— EXERCISE TASKS —
(a) From the binomial-sum derivation, write out word for word the part that starts with the words containing "Final remarks" and ends with "of the students.)".
(b) Continue the binomial-sum derivation from the point where it currently stops.

— GIVEN TEXT —

Using the relation c_r(S) = d_r((r-S)/2), this becomes

c_r(S) = \frac{1}{2^{r-1}} \sum_{k=1}^{(r-S)/2} \binom{r-1}{k-1} (r-2k+1).

Endgame

Somewhat remarkably the sum simplifies. Let u \ge 1. Then

\begin{aligned}   \frac{1}{2^{r-1}} {}&{} \sum_{k=1}^u \binom{r-1}{k-1}(r-2k+1) \\  &= \frac{1}{2^{r-1}} \sum_{\ell=0}^{u-1} \binom{r-1}{\ell}  (r-2\ell-1) \\  &= \frac{1}{2^{r-1}} \sum_{\ell=0}^{u-1}  \Bigl( \binom{r-1}{\ell}(r-1-\ell) - \binom{r-1}{\ell} \ell  \Bigr)\\  &= \frac{1}{2^{r-1}}\Bigl( \sum_{\ell=0}^{u-1}  \binom{r-2}{\ell} (r-1) -   \sum_{\ell=1}^{r-1} \binom{r-2}{\ell-1} (r-1)  \Bigr) \\  &= \frac{r-1}{2^{r-1}}   \Bigl( \sum_{\ell=0}^{u-1} \binom{r-2}{\ell} -   \sum_{\ell=0}^{r-2} \binom{r-2}{\ell} \Bigr) \\  &= \frac{r-1}{2^{r-1}} \binom{r-2}{u-1} \\  &= \frac{u}{2^{r-1}} \binom{r-1}{u}   \end{aligned}

Here several uses have been made of the identities

\binom{n}{k} k = \binom{n-1}{k-1} n = \binom{n}{k-1} (n-k).

Hence

c_r(S) = \frac{u}{2^{r-1}}\binom{r-1}{u}

where u = (r-S)/2. In particular, taking S=0 and r=2t we get that the value of the option is

c_{2t}(0) = \frac{t}{2^{2t-1}}\binom{2t-1}{t} =  \frac{t}{2^{2t}} \binom{2t}{t}.

Final remarks

As I was reminded by the setter of this exercise (Dr George Wellen, an occasional commenter on this blog), the identities used to simplify the sum have nice bijective proofs using the `team-and-leader’ model. For example, \binom{n}{k}k counts teams of k people who elect their leader from their members, while \binom{n-1}{k-1}n counts teams of k-1 people with a leader imposed on them. (I do many similar proofs in my Combinatorics course, but often wonder if this is wise: clearly I find them much easier and more appealing than many of the students.)

— DATA BLOCK —
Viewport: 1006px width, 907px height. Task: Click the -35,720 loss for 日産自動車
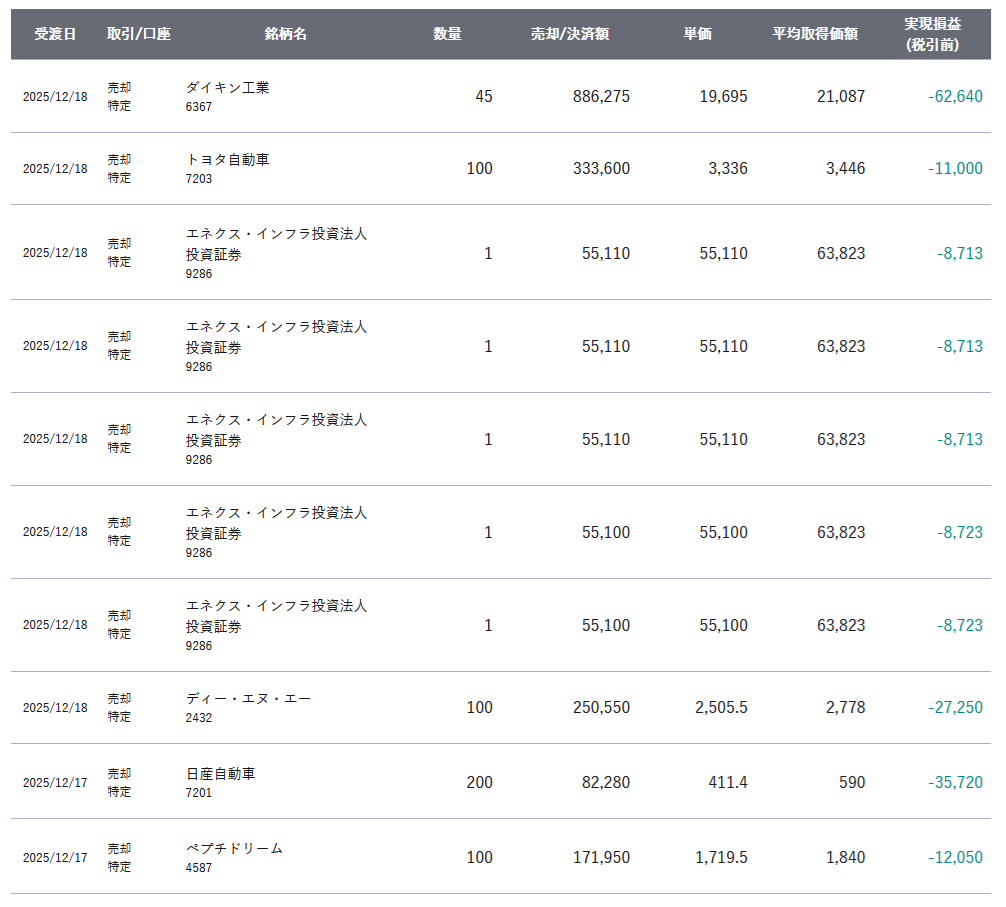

— TASK ANSWERS —
(a)
Final remarks

As I was reminded by the setter of this exercise (Dr George Wellen, an occasional commenter on this blog), the identities used to simplify the sum have nice bijective proofs using the `team-and-leader’ model. For example, \binom{n}{k}k counts teams of k people who elect their leader from their members, while \binom{n-1}{k-1}n counts teams of k-1 people with a leader imposed on them. (I do many similar proofs in my Combinatorics course, but often wonder if this is wise: clearly I find them much easier and more appealing than many of the students.)

(b)
Another expression for c_{2t}(0) is given by valuing the option probabilistically: the probability it ends in the money at price 2(t-k) is \frac{1}{2^{2t}}\binom{2t}{k} hence

c_{2t}(0) = \frac{1}{2^{2t}} \sum_{k=0}^{t-1} \binom{2t}{k} 2(t-k).

This sum is easily simplified to give the same answer as above, either by a similar argument, or by using the identity

\sum_{k=0}^m \binom{n}{k} (n/2 - k) = \frac{m+1}{2} \binom{n}{m+1},

which in turn has a short inductive proof.

Further exercises

This is an aide-memoire of two further interesting exercises I’ve been set, and might get around to one day.

  1. Explain why this value of the option agrees with the ‘risk neutral’ valuation in which we assume, quite possibly knowing that this is incorrect, that an uptick and downtick have equal probability 1/2.
  2. Derive the Black–Scholes formula by passing to a continuous limit.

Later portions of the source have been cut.